The findings come from health research spanning 30 years, gathering more than 1,400 Swedish women born in 1962, 1972 and 1982.

They filled out a lengthy questionnaire when they were enrolled in the probe at the age of 19, and did the same again five years later at the age of 24.

Those who took oral contraceptives reported significant drops in two acknowledged measurements of pain.

Age was also a factor.

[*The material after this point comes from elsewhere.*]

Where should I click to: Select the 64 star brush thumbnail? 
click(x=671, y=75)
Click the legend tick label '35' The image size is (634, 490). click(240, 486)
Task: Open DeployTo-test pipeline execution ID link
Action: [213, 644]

As a woman aged, the severity of period pain decreased somewhat, but this effect was independent from the Pill, and smaller.

The investigation, led by gynaecologist Ingela Lindh at Gothenburg University’s Institute of Clinical Sciences, is published online by the European journal Human Reproduction.

The Pill is sometimes prescribed by doctors to reduce period pain, and many women attest to its effectiveness, but the scientific verdict has so far been mixed.

Two big reviews of the evidence, carried out in 2007 and 2009, said there had been a lack of randomised controlled trials to provide a clear answer.

Randomised control trials are the gold standard of clinical research.

They entail enrolling volunteers who are randomly assigned either to a group that uses the genuine treatment or to a comparison group which uses dummy pills as a comparison.

The new paper could help provide a definitive answer, its authors hope.

The probe is unusually long and uses each volunteer as a personal benchmark to measure the impact of the Pill and ageing on period symptoms.

Menstrual pain, known as dysmenorrhoea, has been estimated to account for 600 million lost working hours and two billion dollars in lost productivity annually in the United States alone.